Stored data
☆ ☆ ☆ ☆ ☆

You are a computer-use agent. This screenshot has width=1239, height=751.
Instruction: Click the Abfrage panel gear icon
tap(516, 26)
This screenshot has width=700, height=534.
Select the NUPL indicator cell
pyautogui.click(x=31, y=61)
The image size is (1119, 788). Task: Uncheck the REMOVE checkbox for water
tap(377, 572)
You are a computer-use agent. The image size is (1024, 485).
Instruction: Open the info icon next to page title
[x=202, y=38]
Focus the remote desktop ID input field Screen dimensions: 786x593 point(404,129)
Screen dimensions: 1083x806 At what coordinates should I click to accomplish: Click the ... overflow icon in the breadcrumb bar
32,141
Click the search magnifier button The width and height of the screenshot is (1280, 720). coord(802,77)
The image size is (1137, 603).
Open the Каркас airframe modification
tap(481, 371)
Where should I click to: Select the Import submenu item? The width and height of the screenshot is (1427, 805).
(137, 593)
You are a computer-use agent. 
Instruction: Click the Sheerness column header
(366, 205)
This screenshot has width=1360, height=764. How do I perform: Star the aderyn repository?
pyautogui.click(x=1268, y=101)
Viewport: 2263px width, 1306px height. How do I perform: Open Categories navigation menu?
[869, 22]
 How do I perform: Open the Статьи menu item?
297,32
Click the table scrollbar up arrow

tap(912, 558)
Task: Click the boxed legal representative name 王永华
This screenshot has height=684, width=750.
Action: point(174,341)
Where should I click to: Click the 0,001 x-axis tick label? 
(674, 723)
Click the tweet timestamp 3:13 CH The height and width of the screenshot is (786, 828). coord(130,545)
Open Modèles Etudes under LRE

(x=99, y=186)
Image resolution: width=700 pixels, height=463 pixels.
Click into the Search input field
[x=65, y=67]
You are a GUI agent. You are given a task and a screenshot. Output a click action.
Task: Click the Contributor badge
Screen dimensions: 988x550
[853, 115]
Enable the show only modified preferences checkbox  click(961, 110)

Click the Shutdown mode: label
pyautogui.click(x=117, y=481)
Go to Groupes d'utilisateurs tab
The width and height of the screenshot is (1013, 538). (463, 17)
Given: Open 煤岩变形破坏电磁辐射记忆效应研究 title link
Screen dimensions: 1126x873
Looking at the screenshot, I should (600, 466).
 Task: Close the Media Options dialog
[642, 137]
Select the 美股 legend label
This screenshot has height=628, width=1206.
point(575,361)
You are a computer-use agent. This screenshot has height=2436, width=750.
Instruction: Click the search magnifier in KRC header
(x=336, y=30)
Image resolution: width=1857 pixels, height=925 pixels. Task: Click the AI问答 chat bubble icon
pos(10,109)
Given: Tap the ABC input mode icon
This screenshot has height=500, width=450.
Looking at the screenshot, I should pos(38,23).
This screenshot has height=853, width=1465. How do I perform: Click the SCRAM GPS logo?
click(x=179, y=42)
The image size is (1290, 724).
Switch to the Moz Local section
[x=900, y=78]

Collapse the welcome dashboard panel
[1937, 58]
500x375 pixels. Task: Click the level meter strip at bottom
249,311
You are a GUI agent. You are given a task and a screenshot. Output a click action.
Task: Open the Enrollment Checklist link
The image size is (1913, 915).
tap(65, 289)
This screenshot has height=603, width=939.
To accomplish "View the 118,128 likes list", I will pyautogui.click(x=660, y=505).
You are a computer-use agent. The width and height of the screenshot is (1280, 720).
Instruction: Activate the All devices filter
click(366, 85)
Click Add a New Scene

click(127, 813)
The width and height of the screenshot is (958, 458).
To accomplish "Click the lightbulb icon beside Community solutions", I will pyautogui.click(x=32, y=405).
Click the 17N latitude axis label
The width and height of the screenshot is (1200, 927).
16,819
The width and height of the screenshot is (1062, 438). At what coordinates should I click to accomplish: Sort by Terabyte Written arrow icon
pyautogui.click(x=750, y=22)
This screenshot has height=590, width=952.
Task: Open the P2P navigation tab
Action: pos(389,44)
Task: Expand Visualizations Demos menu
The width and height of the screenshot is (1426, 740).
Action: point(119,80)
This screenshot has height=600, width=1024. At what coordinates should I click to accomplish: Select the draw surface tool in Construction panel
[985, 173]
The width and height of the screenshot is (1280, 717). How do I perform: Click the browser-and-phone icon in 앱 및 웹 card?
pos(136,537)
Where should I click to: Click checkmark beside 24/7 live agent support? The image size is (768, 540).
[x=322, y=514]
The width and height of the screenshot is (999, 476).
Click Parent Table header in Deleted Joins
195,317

☆ ☆ ☆ ☆ ☆

» **PROBLEM DESCRIPTION**
Within the data above, the span starting at the line containing "Task: Click the Contributor badge" and ending at the line containing "has height=2436, width=750." is to be retyped exactly, with no other lines.

» **EXERCISE OUTPUT**
Task: Click the Contributor badge
Screen dimensions: 988x550
[853, 115]
Enable the show only modified preferences checkbox  click(961, 110)

Click the Shutdown mode: label
pyautogui.click(x=117, y=481)
Go to Groupes d'utilisateurs tab
The width and height of the screenshot is (1013, 538). (463, 17)
Given: Open 煤岩变形破坏电磁辐射记忆效应研究 title link
Screen dimensions: 1126x873
Looking at the screenshot, I should (600, 466).
 Task: Close the Media Options dialog
[642, 137]
Select the 美股 legend label
This screenshot has height=628, width=1206.
point(575,361)
You are a computer-use agent. This screenshot has height=2436, width=750.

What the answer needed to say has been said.